Refugees - We must bring peace to region
I have consistently and always argued that we need to do more to alleviate that suffering and to bring peace – not further bloodshed – to this troubled region.
As Britons, we can be proud of many things our government is doing, which we taxpayers are funding.
Great Britain is the second largest bilateral donor of humanitarian aid for Syria, with £2.3 billion pledged.
The Royal Navy’s deployment to the Mediterranean has likewise saved thousands of lives, and we have already granted asylum to thousands of Syrians and their families, allowing them to come to the United Kingdom.
With the implementation of the Syrian Vulnerable Persons’ Resettlement Scheme, this will only increase further.
But asylum is not, and cannot be, the main solution. The overwhelming majority of displaced people are still in Syria and its neighbouring states.
It is vital for the future success of any peace in Syria that these refugees return home and build the stability that their country so dearly needs.
It is totally immoral to think we can allow Syria to become a shelled-out ruin.
There are other aspects of the Government’s actions in the Middle East that are less praiseworthy.

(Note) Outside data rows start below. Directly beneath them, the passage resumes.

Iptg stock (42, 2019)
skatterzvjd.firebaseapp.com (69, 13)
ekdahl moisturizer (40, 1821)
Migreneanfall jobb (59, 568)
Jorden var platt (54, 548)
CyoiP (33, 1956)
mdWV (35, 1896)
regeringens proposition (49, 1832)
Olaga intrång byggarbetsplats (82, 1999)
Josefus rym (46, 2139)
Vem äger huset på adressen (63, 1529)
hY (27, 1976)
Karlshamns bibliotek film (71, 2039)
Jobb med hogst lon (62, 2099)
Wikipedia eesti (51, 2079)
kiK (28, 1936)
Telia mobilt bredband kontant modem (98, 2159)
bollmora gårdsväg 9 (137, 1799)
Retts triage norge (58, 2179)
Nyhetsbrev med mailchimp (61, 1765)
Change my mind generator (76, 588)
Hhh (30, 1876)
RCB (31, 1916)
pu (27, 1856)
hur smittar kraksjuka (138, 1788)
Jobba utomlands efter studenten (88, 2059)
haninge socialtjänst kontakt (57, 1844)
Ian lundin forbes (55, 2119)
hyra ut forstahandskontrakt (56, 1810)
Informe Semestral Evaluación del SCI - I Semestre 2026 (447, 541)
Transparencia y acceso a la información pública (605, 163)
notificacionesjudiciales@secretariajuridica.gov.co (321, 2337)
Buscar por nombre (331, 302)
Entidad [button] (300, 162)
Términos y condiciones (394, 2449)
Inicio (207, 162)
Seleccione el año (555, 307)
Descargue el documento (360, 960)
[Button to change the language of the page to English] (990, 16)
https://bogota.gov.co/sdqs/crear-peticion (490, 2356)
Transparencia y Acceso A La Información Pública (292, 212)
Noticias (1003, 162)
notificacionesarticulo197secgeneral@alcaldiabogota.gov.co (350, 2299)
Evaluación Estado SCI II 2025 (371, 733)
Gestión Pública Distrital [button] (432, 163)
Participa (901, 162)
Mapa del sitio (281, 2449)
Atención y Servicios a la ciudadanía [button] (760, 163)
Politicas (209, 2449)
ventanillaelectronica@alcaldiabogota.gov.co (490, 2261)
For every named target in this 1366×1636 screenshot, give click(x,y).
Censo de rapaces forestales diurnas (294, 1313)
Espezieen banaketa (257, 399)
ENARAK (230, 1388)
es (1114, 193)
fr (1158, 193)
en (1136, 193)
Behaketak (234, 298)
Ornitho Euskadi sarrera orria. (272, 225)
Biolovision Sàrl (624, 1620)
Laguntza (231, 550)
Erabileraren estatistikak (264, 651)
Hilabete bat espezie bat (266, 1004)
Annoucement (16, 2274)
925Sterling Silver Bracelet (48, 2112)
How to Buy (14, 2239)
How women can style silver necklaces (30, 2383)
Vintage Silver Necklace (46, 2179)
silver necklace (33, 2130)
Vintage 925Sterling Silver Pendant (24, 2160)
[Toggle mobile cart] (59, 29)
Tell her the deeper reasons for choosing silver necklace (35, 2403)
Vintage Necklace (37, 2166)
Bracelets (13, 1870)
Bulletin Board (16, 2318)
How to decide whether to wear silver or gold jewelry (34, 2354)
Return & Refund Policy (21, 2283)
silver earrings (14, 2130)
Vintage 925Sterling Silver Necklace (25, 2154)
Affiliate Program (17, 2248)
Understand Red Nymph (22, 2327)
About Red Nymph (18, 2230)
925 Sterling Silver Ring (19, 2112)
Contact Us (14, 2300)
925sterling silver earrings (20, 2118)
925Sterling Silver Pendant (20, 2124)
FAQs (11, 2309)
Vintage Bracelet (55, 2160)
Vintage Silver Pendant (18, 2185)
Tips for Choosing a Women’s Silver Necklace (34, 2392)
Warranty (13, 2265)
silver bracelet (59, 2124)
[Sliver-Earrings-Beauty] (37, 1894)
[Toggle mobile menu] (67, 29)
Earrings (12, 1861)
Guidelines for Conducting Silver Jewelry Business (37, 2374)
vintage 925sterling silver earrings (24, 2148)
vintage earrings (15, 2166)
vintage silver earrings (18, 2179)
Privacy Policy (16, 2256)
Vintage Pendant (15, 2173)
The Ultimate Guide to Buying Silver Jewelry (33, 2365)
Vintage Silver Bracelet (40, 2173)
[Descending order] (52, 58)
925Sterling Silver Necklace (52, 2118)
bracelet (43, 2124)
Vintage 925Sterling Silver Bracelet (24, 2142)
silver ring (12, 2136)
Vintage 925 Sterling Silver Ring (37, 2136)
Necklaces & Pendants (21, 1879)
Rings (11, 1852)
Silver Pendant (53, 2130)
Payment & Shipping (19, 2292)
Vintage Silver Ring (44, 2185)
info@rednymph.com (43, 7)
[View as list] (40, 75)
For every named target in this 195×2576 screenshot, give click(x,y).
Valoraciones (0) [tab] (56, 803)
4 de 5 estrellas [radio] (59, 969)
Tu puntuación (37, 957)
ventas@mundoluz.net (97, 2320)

I think the front bench have been totally unrealistic in trying to topple Assad, who, for all his loathsome tactics, many regard as the last stumbling block between some semblance of ordinary life and the terrors of living under ISIS.
I have spoken in the Commons, arguing that we need to be more practical and level-headed. ISIS is the greater threat, and we should be building whatever alliances necessary to defeat them.
The troubles in the Middle East should only make us more grateful for the peace and prosperity we enjoy here in the United Kingdom.
I am sure I am joined by many of us in our part of England and throughout the country in being immensely grateful for the lifetime of service and dedication provided by the Queen.
She has stood by her country and her people as a leader and constant guardian.
Looking at it from a parliamentary perspective, she’s had to deal with quite a variety of Prime Ministers, starting with Winston Churchill.
In situations that would have provoked a breakdown in many, the Queen has stood firm and refused to complain. She is a model for us all.
The treasury predictions included in the referendum leaflet sent to every household are beginning to look more and more ridiculous.
Economic forecasting is a dangerous game at the best of times. The reality is we can’t accurately say what things will be like 10 years from now, whether we stay in the EU or not.
That being the case, I’d rather be in charge of my own affairs and have the ability to adapt to changing circumstances.
That’s one of the main reasons I’ll be voting to leave on June 23.